IF 4.6 2区 医学 Q1 RHEUMATOLOGY Pub Date : 2024-10-11 DOI: 10.1016/j.semarthrit.2024.152568
Luis Alonso González , Guillermina B. Harvey , Rosana Quintana , Guillermo J. Pons-Estel , Manuel F. Ugarte-Gil , Gloria Vásquez , Luis J Catoggio , Mercedes A. García , Eduardo F. Borba , Nilzio A. Da Silva , João C. Tavares Brenol , Marlene Guibert Toledano , Loreto Massardo , Oscar Neira , Virginia Pascual-Ramos , Mary-Carmen Amigo , Leonor A. Barile-Fabris , Ignacio García De La Torre , José Alfaro-Lozano , María I. Segami , Bernardo A. Pons-Estel

Objective

To examine the predictors of the occurrence of severe thrombocytopenia and its impact on damage accrual and mortality in SLE patients.

Methods

Factors associated with time to severe thrombocytopenia (platelet count ≤20,000/mm3) occurring from the onset of SLE symptoms were assessed by Cox proportional hazards regressions.
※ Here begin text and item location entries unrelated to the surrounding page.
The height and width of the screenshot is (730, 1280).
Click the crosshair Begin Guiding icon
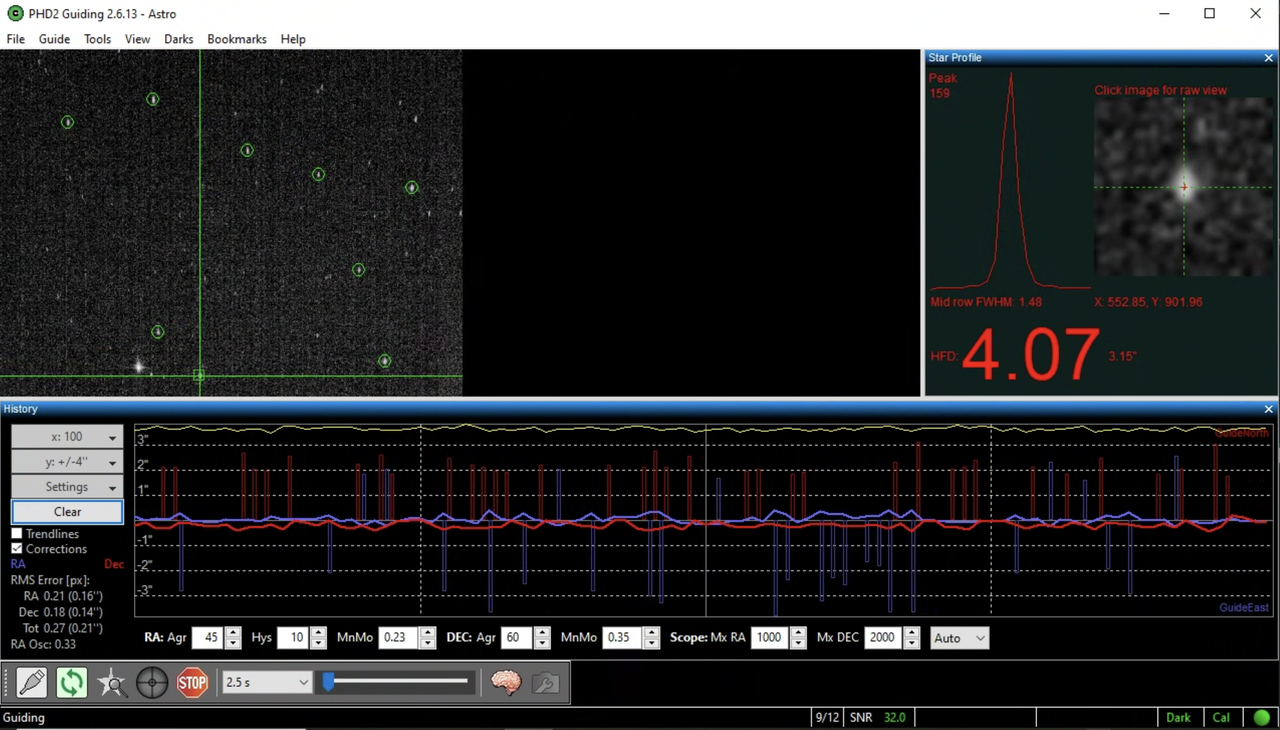click(x=152, y=683)
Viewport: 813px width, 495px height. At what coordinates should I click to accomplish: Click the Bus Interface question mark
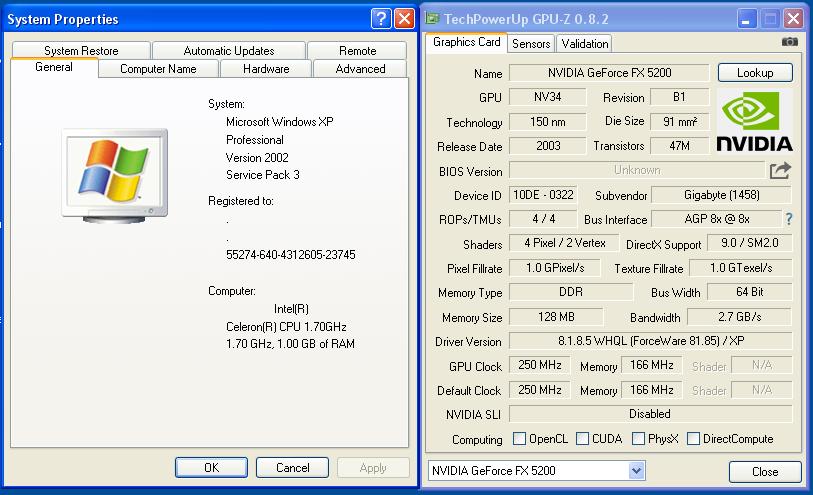pos(788,219)
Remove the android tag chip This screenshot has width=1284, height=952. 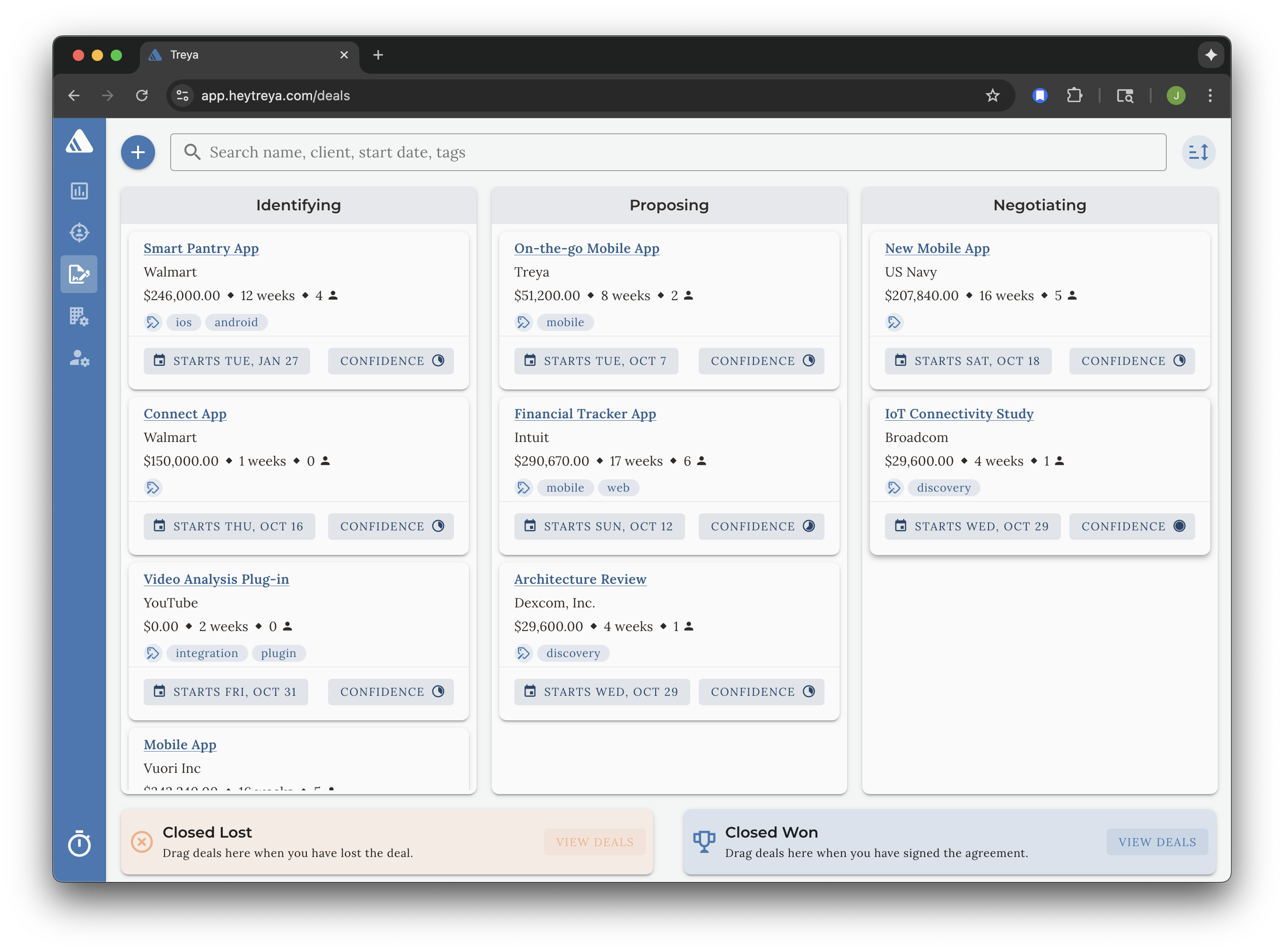coord(236,322)
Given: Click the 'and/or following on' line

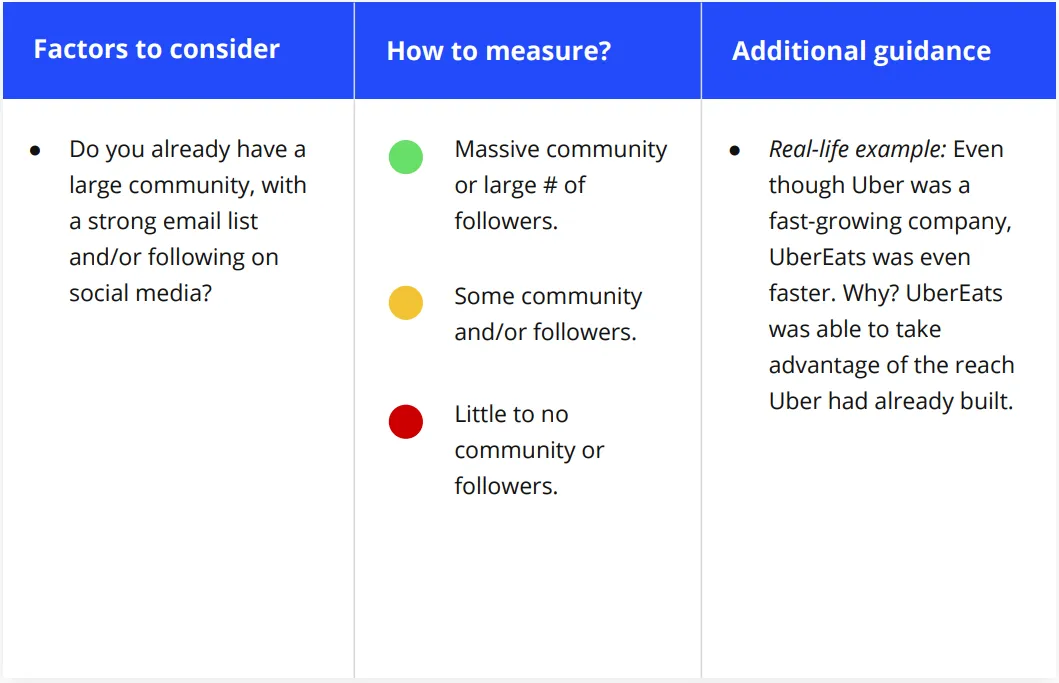Looking at the screenshot, I should point(174,257).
The association of severe thrombocytopenia with mortality was evaluated by logistic regression analyses while its impact on damage was by negative binomial regression.

Results

Of 1,217 patients, 33 (2.7%) developed severe thrombocytopenia over a mean (SD) follow-up time of 5.9 (3.6) years. The median time from the onset of SLE symptoms to severe thrombocytopenia occurrence was 22 months (IQR 8.7–62.0). Mestizo (60.6%) was the predominant ethnic group, followed by Caucasian (27.3%), while African Latin American exhibited the lowest frequency (12.1%). By multivariable analysis, Mestizo ethnicity (HR 2.67, 95% CI 1.12–6.37, p = 0.027), and autoimmune hemolytic anemia (AIHA) at baseline (HR 3.99; 95% CI 1.05–15.19, p = 0.042) were associated with a shorter time to the occurrence of severe thrombocytopenia while middle/high socioeconomic status (HR 0.23; 95% CI 0.08–0.69, p = 0.008) was associated with a longer time. Severe thrombocytopenia contributed neither to damage nor to mortality.

Conclusions

Severe thrombocytopenia occurs during the early course of SLE. Mestizo ethnicity and AIHA at baseline emerged as independent predictors of a shorter time to severe thrombocytopenia occurrence while a middle/high socioeconomic status seems to be protective against its occurrence. Damage and mortality did not seem to be impacted by the occurrence of severe thrombocytopenia.
目的研究严重血小板减少症发生的预测因素及其对系统性红斑狼疮患者损伤累积和死亡率的影响:方法:采用Cox比例危险度回归法评估从系统性红斑狼疮症状开始到发生严重血小板减少(血小板计数≤20,000/mm3)的时间相关因素。严重血小板减少症与死亡率的关系通过逻辑回归分析进行评估,而其对损害的影响则通过负二项回归进行评估:在 1217 名患者中,33 人(2.7%)在平均(标度)5.9(3.6)年的随访时间内出现了严重血小板减少症。从出现系统性红斑狼疮症状到出现严重血小板减少症的中位时间为 22 个月(IQR 8.7-62.0)。梅斯蒂索人(60.6%)是主要的种族群体,其次是白种人(27.3%),而非洲裔拉美人的发病率最低(12.1%)。通过多变量分析,梅斯蒂索种族(HR 2.67,95% CI 1.12-6.37,p = 0.027)和基线时的自身免疫性溶血性贫血(AIHA)(HR 3.99;95% CI 1.05-15.19,p = 0.042)与患者的寿命缩短有关。042)与较短的严重血小板减少症发生时间相关,而中/高社会经济地位(HR 0.23;95% CI 0.08-0.69,p = 0.008)与较长的时间相关。严重血小板减少既不会造成损害,也不会导致死亡:结论:严重血小板减少症发生在系统性红斑狼疮的早期。结论:严重血小板减少症发生在系统性红斑狼疮的早期病程中。梅斯蒂索种族和基线时的AIHA是预测严重血小板减少症发生时间缩短的独立因素,而中/高社会经济地位似乎对严重血小板减少症的发生具有保护作用。损害和死亡率似乎不受严重血小板减少症发生的影响。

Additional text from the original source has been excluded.